> _DEINE AUFGABE_:
Gib die Zeilen unten wortgetreu wieder, und zwar vom Anfang bis einschließlich der Zeile mit "Action: point(238,142)".

> _VORLIEGENDE ZEILEN_:
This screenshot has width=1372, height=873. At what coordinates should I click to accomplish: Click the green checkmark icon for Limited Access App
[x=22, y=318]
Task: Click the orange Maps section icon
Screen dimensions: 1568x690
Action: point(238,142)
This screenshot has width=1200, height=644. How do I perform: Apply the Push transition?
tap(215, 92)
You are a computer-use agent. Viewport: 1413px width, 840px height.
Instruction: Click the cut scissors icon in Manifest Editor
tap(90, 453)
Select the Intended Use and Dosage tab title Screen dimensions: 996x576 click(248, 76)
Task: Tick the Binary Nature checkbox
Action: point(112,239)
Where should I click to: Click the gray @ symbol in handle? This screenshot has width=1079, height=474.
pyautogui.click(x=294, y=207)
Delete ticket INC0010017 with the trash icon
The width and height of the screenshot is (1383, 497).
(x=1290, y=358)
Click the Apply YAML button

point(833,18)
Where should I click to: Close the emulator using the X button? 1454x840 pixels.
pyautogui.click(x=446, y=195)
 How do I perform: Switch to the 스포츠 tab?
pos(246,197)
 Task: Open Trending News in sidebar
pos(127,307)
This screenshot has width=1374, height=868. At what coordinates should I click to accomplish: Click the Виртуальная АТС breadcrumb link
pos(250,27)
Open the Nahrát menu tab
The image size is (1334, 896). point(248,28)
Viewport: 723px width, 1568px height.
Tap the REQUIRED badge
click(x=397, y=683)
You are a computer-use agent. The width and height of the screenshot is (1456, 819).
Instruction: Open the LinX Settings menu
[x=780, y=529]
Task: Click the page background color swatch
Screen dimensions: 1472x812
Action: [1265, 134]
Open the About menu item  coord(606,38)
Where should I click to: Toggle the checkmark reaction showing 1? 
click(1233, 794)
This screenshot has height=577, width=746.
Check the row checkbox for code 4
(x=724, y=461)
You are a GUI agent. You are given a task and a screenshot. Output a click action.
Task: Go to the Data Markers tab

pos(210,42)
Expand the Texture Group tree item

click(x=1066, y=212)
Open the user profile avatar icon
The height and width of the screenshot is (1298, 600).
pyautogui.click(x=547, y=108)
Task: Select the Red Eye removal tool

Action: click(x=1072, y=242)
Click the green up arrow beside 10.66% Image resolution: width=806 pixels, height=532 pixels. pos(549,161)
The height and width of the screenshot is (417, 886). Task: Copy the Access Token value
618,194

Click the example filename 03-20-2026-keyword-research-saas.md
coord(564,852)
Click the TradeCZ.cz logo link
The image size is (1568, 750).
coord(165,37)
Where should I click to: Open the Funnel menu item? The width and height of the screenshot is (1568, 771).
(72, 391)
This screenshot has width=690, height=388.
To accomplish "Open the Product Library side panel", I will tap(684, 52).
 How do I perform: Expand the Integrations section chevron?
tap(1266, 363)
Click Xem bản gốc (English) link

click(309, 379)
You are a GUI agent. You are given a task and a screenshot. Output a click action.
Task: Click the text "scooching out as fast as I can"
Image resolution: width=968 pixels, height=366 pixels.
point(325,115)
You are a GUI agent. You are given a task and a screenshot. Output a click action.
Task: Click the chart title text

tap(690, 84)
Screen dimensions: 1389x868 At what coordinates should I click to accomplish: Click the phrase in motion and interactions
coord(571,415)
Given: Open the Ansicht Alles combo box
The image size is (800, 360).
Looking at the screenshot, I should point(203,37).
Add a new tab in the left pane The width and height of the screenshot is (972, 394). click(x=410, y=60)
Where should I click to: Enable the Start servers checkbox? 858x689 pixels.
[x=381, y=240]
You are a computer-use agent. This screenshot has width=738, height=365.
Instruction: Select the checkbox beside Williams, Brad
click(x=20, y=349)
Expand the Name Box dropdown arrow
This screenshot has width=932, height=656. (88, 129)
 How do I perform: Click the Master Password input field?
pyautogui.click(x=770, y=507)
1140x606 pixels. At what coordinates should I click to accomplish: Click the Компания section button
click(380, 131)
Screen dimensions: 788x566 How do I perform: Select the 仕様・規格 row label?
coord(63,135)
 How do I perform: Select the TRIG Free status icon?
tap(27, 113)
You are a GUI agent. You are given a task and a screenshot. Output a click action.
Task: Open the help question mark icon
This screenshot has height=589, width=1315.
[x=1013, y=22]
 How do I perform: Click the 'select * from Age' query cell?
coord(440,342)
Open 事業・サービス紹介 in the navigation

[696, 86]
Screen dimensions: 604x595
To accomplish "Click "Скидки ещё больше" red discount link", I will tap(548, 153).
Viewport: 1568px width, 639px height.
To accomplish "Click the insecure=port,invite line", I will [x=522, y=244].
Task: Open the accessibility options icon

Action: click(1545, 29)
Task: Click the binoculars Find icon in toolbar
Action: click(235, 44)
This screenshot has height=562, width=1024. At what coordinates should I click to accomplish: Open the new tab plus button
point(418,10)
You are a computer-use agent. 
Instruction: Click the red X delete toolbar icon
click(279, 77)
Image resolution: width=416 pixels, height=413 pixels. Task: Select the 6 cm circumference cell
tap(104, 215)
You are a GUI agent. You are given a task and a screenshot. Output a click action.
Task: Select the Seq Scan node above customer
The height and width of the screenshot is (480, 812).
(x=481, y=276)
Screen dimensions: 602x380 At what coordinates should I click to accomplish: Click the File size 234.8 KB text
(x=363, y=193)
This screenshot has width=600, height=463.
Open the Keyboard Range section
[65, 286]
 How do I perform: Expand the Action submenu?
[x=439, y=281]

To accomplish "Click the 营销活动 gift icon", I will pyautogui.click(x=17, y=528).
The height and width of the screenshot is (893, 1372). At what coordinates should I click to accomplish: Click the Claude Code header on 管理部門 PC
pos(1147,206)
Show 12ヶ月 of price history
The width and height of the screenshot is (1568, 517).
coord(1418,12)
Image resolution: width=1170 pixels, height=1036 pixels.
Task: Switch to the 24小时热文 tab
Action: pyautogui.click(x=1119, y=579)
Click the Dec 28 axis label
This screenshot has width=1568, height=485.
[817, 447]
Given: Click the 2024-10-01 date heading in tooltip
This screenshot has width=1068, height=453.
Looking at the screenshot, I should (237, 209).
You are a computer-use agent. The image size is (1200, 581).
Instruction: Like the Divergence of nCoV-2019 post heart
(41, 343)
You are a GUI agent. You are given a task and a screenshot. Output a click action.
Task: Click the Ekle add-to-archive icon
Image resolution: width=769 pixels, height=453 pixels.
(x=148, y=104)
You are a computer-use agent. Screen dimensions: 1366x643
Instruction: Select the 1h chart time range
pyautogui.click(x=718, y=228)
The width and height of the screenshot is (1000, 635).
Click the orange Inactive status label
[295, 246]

> _AUSGABE_:
This screenshot has width=1372, height=873. At what coordinates should I click to accomplish: Click the green checkmark icon for Limited Access App
[x=22, y=318]
Task: Click the orange Maps section icon
Screen dimensions: 1568x690
Action: point(238,142)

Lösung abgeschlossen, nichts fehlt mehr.